Tag Archives: CRISP-DM

Data Science: Methods Matter (Part 4)

Putting a data science solution into production after weeks or months of hard work is undoubtedly the most fun and satisfying part. Models do not exist for their own sakes; they exist to make a positive change in the business. Models that are not in production have not realized their true value. Putting models into production involves not only testing and implementation, but also a plan for monitoring and updating the analytics as time goes on. We’ll walk through these in a moment and see how the methods we employ will allow us to get the maximum benefit from our investment of time and effort.

First, let’s review briefly where we’ve been. In Part 1 of our series on Data Science Methods, we discussed CRISP-DM, a data project methodology that is now in common use across industries. We looked at the reasons insurers pursue data science at the first step, project design. In Part 2, we looked at building a data set and exploratory data analysis. In Part 3, we covered what is involved in building a solution, including setting up the data in the right way to validate the solution.

Now, we are ready for the launch phase. Just like NASA, data scientists need green lights across the board, only launching when they are perfectly ready and when they have addressed virtually every concern.

See also: The Science (and Art) of Data, Part 2  

Test and Implement

Once an analytic model has been built and shown to perform well in the lab, it’s time to deploy it into the wild: a real live production environment.
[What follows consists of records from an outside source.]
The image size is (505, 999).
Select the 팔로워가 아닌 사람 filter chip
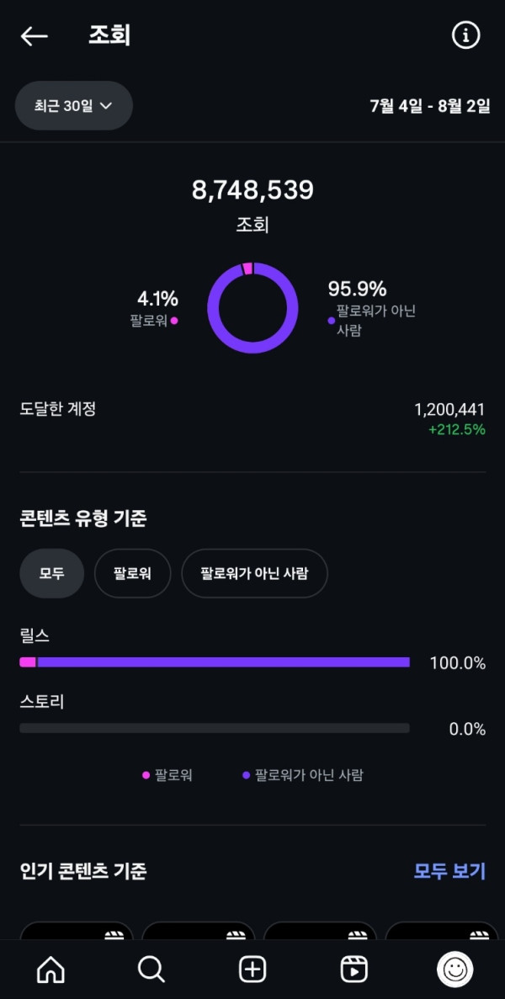pyautogui.click(x=254, y=573)
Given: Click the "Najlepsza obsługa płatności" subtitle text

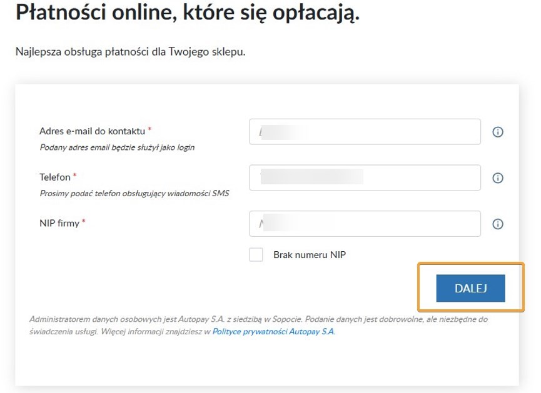Looking at the screenshot, I should (130, 51).
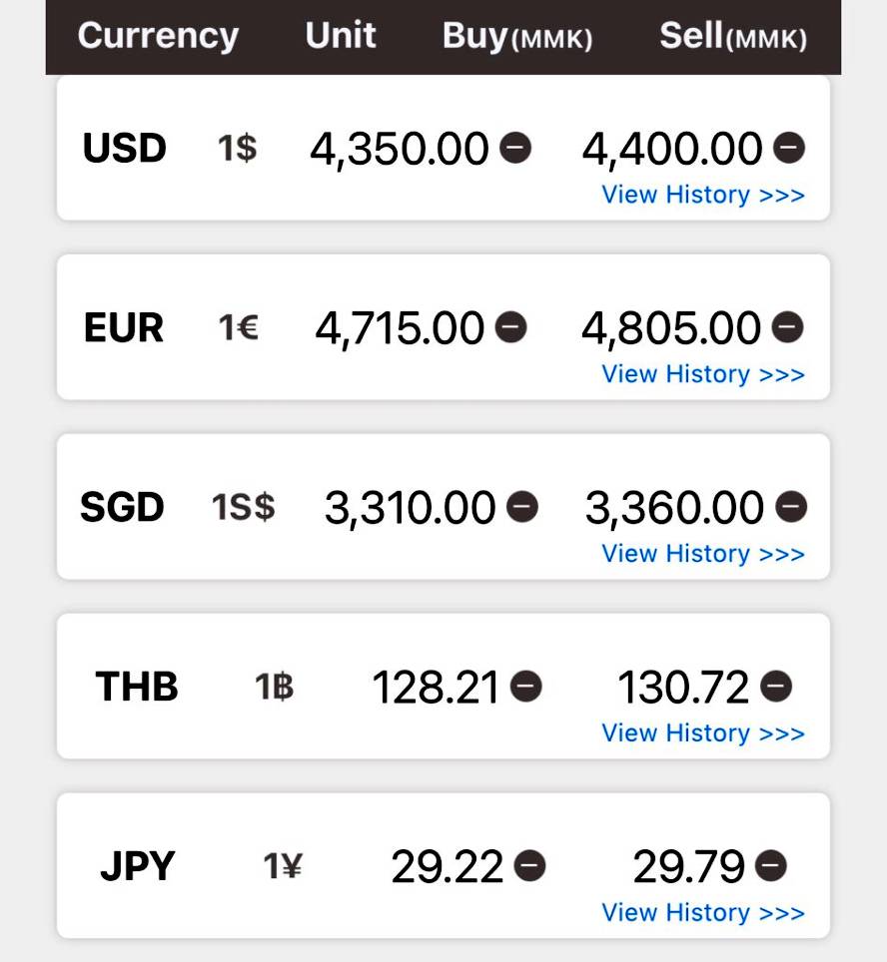Click the EUR buy rate indicator icon
Screen dimensions: 887x962
[510, 327]
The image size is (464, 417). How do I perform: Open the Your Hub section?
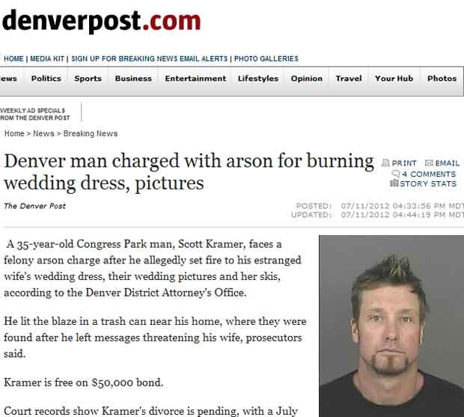394,79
Many companies are hesitant to simply flip a switch to move their business processes from one approach to a new one. They prefer to take a more cautious approach and implement a solution in steps or phases. Often, they choose to use either an A/B test and control approach or a phased geographic deployment. In an A/B test approach, the business results of the new analytic solution are compared with the solution that has been used in the past. For example, 50% of the leads in a marketing campaign are allocated to the new approach while 50% are allocated to the old approach, randomly. If the results from the new solution are superior, then it is fully implemented and the old solution removed. Or, if results in one region of the country look promising, then the solution can be rolled out nationwide.

Depending on the computing platform, the code base of the analytic solution may be automatically dropped into existing business processes. Scores may be generated live or in batch, depending on the need. Marketing, for instance, would be a good candidate to receive batch processed results. The data project may have been designed to pre-select good candidates for insurance who are also likely respondents. The results would return an entire prospect group within the data pool.

Live results meet a completely different set of objectives. Giving a broker a real-time indication of our appetite to quote a particular piece of business would be a common use of real-time scoring.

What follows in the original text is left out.